Susan is writing a Christmas piece about a big wooden angel tree topper which she doesn’t care about because Susan doesn’t like Christmas/fun in general. She is however a fan of super unnatural dialogue (“same back at you, new vice president of the marketing division”) and writing- although looking at her grammar, she could really do with a Spellcheck every five minutes. Why so many misplaced commas, Susan?
The angel began its story as a gift from Susan’s great grandfather to a famous actress at the beginning of the 20th century. You know, that era when they invented the sepia effect on Paint for old timey photos on theatre programmes.

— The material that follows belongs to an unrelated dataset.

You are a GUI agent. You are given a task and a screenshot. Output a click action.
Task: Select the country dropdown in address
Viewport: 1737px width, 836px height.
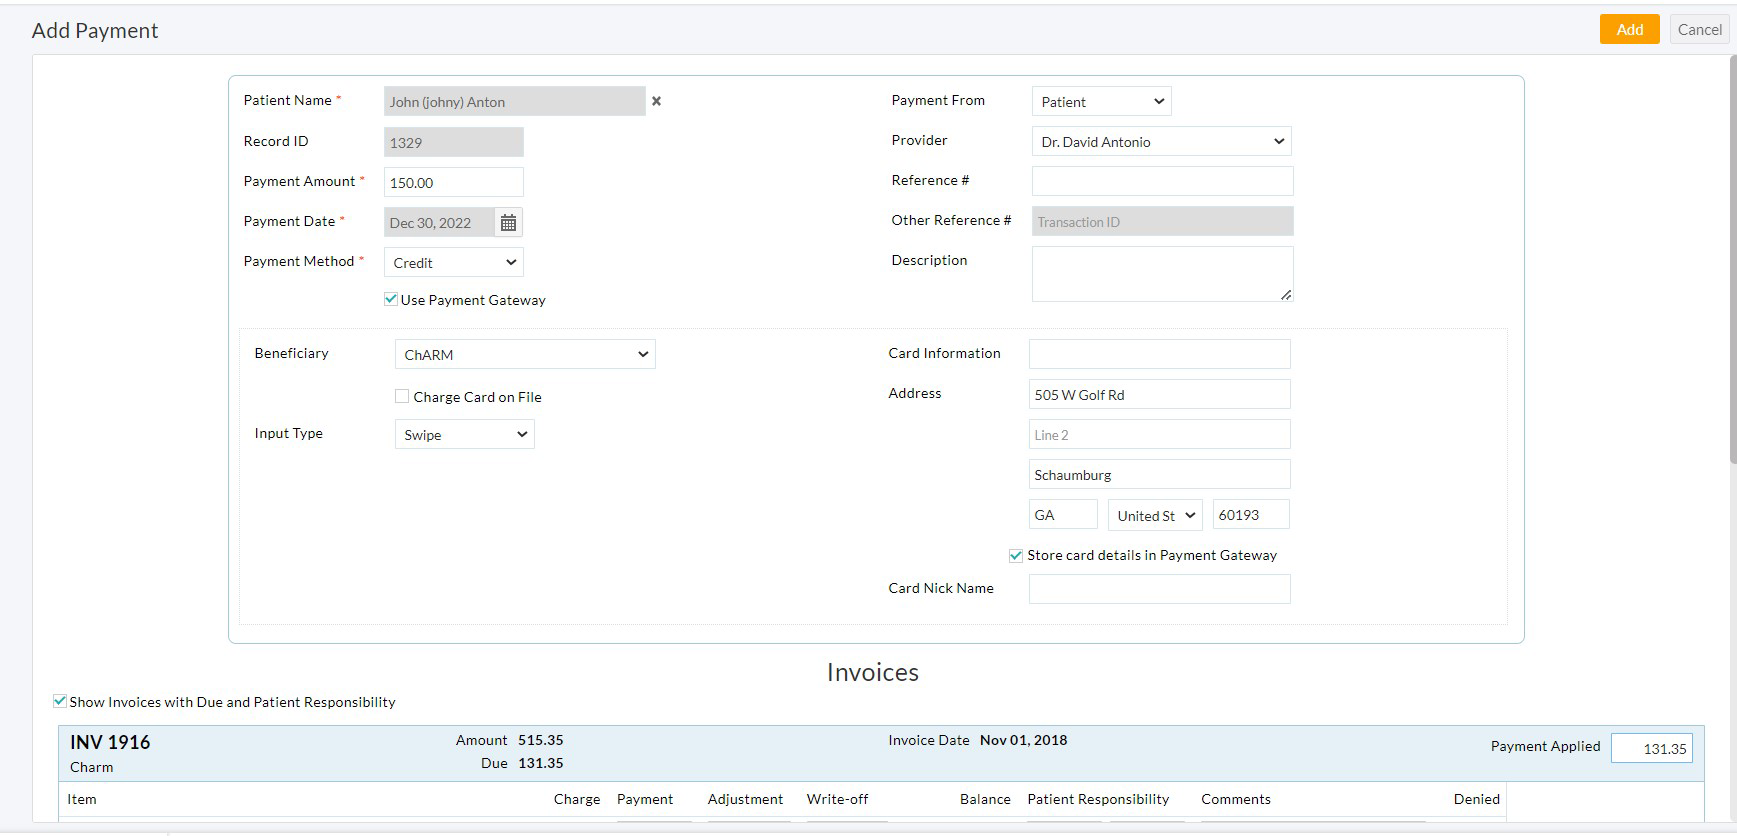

The angel seems to hold voodoo powers as it keeps diverting Susan away from our New Vice President of the Marketing Division (exactly the type of boring suit Susan would love) and into the arms of artist Brady. We know Brady’s an artist because he’s at a gallery opening with paint all over his shirt and face and artists never use a damn Wet One.
The flashback sequences following Susan’s great grandpa (who by the way is pretty fine) would be the more interesting plot line if the writers knew what casual conversation should be. I’ve provided examples of some top quality exchanges:
- “Thank you for the flowers, they’re gorgeous.”
“My sentiments exactly.”
- “That can’t be real!”
“It’s as real as the Santas on her scarf.” (so…not real)
The ending is really something. After dithering around a commitment, Susan and Brody end up together at his great grandma’s wooden cabin- the same log cabin which Susan’s great grandfather built for the actress…
I know! They might be related?? That’s literally a plot point I wrote into a parody of seasonal movies last year!
Turns out not related after all, so they bone like their ancestors never could.